▶ **TASK INSTRUCTIONS**: Scan the records for the string "below", then copy each line that has it.

▶ **SOURCE DATA**:
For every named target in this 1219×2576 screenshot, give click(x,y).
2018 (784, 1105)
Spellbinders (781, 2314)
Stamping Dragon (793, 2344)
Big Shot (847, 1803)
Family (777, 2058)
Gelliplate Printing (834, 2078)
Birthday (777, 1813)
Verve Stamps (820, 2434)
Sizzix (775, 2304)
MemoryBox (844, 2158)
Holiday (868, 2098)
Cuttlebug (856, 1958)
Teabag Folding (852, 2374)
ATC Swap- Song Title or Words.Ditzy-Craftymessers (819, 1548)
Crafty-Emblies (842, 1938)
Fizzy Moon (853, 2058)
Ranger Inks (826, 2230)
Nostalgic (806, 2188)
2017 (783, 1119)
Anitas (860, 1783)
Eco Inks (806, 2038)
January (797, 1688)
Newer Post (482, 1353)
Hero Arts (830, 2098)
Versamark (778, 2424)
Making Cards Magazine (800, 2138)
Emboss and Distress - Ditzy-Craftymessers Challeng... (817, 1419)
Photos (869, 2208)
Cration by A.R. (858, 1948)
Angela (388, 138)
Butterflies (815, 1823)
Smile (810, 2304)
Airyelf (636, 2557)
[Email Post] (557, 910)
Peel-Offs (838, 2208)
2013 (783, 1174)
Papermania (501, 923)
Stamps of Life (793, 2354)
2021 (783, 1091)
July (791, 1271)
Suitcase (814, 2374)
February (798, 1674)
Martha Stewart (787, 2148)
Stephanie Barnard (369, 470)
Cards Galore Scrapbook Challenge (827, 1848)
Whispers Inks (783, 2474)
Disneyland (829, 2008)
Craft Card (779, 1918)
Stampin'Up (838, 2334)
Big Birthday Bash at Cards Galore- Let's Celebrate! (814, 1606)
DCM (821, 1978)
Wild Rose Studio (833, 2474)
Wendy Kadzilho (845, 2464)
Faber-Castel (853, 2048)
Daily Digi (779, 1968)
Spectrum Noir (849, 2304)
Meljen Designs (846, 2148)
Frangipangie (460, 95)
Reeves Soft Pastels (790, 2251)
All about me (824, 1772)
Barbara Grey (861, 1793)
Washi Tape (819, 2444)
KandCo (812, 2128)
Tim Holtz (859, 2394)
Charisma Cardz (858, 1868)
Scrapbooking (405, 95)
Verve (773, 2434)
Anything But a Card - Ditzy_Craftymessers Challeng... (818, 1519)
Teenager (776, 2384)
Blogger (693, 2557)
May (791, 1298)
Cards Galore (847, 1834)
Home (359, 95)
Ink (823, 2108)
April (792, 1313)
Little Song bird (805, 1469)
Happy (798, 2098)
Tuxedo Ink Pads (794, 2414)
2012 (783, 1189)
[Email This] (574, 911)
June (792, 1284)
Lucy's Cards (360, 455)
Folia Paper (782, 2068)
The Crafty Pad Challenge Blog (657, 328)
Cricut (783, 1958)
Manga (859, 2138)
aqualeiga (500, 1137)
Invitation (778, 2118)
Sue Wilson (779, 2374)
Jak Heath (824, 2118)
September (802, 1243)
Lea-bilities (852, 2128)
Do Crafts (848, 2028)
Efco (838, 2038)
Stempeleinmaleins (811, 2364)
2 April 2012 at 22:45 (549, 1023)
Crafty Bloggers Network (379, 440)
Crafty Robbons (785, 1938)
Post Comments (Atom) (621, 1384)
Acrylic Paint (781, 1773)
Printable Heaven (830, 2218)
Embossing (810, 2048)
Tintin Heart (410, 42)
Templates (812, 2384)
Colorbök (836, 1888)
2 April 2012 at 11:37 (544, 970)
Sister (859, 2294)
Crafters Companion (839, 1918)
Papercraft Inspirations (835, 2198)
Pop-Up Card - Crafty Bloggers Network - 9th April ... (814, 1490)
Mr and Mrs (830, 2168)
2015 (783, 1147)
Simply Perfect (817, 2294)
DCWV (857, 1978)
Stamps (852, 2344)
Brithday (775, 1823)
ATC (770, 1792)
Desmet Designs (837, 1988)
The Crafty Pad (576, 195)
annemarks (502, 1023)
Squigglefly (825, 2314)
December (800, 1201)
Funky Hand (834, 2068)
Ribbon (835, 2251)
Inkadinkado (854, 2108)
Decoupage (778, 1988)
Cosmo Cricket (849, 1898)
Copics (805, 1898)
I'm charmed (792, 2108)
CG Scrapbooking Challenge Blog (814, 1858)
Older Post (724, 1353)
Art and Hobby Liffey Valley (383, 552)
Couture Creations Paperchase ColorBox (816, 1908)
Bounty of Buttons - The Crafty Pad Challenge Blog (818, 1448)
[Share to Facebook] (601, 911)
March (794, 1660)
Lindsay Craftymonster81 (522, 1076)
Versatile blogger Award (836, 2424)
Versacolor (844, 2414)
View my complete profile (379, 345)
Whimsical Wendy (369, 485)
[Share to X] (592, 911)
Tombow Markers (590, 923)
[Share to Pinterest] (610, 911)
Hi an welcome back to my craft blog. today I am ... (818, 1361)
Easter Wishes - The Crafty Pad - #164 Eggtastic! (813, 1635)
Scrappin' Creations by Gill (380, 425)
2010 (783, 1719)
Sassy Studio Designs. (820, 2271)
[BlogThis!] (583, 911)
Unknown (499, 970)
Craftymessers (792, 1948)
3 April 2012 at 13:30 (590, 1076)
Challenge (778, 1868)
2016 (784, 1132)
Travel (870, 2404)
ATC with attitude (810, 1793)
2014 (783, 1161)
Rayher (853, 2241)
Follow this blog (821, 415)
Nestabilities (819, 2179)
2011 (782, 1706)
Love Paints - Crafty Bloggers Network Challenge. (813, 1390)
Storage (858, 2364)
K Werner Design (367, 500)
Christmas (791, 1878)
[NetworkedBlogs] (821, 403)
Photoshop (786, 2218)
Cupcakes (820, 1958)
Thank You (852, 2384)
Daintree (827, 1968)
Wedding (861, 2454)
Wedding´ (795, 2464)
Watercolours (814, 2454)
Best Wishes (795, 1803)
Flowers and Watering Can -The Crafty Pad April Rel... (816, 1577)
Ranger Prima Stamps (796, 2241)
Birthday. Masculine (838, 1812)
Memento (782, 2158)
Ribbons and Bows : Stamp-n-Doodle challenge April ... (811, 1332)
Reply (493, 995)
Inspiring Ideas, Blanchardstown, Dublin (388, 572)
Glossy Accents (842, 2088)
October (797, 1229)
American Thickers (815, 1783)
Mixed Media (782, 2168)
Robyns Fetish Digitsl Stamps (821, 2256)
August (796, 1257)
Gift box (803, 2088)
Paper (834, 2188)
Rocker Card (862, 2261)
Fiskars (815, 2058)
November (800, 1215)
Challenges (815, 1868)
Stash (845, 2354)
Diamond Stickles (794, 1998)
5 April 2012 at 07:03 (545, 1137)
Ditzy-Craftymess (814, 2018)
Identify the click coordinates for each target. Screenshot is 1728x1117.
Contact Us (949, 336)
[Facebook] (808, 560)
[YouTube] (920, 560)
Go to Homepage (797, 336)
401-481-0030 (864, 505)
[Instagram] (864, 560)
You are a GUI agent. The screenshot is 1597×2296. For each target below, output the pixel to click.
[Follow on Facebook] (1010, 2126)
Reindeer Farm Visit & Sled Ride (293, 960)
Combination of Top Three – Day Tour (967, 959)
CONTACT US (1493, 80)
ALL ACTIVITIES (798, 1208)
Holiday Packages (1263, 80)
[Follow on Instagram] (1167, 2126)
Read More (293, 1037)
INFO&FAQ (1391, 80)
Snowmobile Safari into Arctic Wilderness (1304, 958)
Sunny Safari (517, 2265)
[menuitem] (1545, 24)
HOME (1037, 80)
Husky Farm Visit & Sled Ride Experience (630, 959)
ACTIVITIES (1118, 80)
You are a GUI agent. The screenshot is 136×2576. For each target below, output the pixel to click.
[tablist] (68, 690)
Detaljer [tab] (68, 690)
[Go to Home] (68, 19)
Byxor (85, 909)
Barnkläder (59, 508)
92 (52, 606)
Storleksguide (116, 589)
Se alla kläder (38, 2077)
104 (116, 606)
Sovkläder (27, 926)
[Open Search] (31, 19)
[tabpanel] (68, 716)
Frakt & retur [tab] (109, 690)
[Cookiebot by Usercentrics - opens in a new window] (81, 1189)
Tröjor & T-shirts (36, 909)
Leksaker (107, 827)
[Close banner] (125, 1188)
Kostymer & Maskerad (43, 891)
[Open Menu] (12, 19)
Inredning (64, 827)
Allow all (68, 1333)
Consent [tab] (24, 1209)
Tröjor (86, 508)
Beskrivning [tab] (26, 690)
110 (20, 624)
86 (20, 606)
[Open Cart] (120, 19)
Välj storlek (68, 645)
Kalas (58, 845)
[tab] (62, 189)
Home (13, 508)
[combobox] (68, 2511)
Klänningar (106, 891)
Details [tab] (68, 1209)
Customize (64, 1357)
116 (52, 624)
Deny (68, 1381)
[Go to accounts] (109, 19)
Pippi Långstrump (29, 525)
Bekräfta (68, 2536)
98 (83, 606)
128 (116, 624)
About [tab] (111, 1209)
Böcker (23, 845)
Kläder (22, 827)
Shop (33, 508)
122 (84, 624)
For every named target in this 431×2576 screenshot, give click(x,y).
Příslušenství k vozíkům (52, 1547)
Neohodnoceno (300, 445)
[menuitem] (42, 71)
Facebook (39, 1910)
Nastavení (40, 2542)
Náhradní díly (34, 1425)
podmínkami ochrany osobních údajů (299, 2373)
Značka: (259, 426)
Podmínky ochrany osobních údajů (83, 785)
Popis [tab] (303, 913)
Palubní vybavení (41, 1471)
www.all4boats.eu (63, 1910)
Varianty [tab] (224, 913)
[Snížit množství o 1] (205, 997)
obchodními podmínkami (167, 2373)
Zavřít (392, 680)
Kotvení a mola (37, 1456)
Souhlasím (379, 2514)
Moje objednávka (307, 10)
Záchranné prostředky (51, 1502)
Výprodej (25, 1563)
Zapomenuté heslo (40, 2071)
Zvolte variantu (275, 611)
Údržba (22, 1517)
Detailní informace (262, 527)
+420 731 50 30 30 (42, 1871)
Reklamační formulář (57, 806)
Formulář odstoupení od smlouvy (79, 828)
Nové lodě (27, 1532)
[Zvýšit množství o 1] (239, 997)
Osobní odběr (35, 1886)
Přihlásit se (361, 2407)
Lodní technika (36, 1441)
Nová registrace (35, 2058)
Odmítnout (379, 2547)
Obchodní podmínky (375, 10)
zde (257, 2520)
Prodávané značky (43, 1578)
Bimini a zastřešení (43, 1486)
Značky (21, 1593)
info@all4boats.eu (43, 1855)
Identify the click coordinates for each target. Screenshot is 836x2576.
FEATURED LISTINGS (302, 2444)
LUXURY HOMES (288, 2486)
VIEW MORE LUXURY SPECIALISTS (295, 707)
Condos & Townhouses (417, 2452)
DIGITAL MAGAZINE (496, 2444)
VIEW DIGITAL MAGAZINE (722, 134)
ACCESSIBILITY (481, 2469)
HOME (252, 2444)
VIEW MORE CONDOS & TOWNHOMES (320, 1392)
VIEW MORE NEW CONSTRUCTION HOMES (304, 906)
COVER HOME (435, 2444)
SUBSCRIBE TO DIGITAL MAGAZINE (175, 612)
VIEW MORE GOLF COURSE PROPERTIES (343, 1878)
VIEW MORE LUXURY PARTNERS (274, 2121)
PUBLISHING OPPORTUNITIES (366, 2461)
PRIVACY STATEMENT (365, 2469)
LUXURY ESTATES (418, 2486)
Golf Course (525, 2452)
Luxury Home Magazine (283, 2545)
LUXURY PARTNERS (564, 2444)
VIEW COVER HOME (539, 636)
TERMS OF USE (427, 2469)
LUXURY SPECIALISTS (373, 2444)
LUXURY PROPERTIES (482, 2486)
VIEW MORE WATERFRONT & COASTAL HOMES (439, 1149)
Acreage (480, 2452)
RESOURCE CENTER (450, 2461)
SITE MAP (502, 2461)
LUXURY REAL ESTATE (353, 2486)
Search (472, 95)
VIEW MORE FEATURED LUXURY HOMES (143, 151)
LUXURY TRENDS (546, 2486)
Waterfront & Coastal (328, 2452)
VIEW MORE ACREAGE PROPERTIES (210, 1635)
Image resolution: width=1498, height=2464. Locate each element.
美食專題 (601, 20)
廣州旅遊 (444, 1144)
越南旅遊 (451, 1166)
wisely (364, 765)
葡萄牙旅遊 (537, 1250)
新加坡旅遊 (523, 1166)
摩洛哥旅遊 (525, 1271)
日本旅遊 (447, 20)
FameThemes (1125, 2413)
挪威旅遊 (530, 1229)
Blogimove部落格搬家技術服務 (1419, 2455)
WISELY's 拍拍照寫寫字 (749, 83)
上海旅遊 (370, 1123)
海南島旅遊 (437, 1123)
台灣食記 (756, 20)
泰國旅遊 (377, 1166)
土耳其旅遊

▶ **RESPONSE FOR THIS EXERCISE**:
You are a GUI agent. The screenshot is 1597×2296. For each target below, output the pixel to click.
You are a GUI agent. The screenshot is 136×2576. For each target below, output the pixel to click.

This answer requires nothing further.